The question is:
Use the integrating factor method to solve the differential equation
$\frac{1}{x}\frac{dy}{dx}+y=x^2$
for the case where $y=1 $ when $x=0$
What I have done so far:
$\frac{dy}{dx}+xy=x^3$
$ S(x)\frac{dy}{dx}+S(x)xy=S(x)x^3 $ --- Multiply ODE with integrating factor $S(x)$
and demand that it satisfies the condition $\frac{dS}{dx}=S(x) {x}$
$\int \frac {1}{S} dS = \int xdx$
$lnS = \frac{x^2}{2}+c$
$S(x)= Ae^{\frac{x^2}{2}}$ and setting A = 1
$S(x)= e^{\frac{x^2}{2}}$
$\frac{d}{dx}(e^{\frac{x^2}{2}}y)=x^3e^{\frac{x^2}{2}}$
$e^{\frac{x^2}{2}}y = \int x^3e^{\frac{x^2}{2}}dx $
I'm having trouble integrating the right hand side. I have tried to do it by parts but cannot cancel out terms. There may be an error in my calculation up to that point as well.
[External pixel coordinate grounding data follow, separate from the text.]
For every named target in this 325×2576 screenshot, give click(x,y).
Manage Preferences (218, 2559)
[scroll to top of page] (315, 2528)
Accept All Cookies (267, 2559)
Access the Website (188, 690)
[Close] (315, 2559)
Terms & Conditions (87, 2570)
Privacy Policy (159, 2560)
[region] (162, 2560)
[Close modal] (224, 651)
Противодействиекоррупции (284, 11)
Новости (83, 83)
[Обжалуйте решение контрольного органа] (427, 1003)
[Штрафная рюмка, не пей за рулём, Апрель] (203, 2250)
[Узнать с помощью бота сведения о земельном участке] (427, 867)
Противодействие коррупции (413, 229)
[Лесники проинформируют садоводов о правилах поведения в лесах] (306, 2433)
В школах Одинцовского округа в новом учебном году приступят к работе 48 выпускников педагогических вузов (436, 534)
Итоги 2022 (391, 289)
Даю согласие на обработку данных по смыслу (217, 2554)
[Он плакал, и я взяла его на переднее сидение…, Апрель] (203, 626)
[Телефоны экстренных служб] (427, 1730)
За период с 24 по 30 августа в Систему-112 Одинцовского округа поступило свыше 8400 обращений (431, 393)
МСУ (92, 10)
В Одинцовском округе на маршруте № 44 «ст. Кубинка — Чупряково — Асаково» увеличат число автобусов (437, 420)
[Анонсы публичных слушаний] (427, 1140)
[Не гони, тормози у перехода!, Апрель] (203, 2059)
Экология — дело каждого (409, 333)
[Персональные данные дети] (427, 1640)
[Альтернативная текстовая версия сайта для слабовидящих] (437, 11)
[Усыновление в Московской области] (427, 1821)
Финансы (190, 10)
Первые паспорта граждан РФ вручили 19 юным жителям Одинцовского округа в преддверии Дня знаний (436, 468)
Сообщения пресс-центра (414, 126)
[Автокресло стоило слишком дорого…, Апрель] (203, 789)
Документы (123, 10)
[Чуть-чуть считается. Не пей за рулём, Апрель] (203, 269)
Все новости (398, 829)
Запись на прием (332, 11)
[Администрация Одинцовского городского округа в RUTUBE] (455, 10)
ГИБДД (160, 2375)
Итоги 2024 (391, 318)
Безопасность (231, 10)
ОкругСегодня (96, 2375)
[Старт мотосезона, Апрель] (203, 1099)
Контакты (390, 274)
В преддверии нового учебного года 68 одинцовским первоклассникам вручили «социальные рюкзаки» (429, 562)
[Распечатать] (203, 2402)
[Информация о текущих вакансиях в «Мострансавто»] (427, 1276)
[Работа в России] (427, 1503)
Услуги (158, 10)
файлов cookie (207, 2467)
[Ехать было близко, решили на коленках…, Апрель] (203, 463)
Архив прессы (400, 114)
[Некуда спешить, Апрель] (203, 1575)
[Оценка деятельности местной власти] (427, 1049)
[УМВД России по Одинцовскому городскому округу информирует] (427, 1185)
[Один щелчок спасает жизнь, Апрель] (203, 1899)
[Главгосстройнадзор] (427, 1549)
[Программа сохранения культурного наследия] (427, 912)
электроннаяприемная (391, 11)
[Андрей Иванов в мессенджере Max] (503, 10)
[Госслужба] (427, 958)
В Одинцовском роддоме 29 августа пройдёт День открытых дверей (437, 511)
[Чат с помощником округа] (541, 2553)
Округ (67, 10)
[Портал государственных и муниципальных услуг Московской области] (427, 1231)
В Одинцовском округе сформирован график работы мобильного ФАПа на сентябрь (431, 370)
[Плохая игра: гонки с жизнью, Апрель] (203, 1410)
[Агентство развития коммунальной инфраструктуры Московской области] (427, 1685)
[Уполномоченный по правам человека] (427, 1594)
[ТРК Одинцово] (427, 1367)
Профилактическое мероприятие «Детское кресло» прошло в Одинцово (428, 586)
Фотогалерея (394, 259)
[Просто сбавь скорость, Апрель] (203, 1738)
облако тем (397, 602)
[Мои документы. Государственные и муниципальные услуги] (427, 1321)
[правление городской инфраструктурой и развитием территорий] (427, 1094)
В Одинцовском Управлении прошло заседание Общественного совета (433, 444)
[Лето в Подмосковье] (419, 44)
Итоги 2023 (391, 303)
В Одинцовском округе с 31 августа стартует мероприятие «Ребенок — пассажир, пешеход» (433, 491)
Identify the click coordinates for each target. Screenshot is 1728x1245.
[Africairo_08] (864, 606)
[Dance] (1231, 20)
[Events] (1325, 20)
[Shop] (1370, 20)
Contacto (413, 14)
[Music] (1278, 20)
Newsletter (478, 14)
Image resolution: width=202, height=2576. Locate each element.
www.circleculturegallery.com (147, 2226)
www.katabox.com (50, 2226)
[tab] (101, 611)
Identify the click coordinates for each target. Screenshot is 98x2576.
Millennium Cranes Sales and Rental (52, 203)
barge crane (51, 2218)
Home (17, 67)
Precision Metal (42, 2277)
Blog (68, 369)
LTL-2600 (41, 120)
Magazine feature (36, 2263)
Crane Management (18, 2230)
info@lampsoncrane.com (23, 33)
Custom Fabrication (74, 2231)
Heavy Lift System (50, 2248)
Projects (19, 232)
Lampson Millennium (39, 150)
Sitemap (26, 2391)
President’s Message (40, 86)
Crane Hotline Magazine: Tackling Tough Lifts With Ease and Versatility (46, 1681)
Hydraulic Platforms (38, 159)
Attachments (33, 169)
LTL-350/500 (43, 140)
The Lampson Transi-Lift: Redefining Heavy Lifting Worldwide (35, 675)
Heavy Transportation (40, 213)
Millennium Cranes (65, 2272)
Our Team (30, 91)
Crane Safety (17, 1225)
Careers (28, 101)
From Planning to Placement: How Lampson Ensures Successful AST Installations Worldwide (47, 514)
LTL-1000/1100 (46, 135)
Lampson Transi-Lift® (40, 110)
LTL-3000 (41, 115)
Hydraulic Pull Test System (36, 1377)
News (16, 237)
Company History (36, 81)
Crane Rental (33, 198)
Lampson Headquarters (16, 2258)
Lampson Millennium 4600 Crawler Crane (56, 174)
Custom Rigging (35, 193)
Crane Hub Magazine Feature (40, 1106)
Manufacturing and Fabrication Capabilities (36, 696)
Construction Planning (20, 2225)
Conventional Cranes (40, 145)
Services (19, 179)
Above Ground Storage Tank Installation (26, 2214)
$$I = \int x^3 e^{\frac{x^2}{2}}dx$$
$u=x^2\implies \frac{du}{dx} = 2x$
$$I = \int x\cdot u\cdot \frac{1}{2x}\cdot e^{\frac{u}{2}} dx = \frac{1}{2}\int ue^{\frac{u}{2}}du$$
Then we do this by parts:
Let $v = \int e^{\frac{u}{2}}du\implies v = 2e^{\frac{u}{2}}$
Let $w = u\implies \frac{dw}{du} = 1$
Then $$I = \frac{1}{2}\left(2ue^{\frac{u}{2}}-2\int e^{\frac{u}{2}}du \right) =ue^{\frac{u}{2}}-2e^{\frac{u}{2}} +C$$
$$I = e^{\frac{x^2}{2}}(x^2-2)+C$$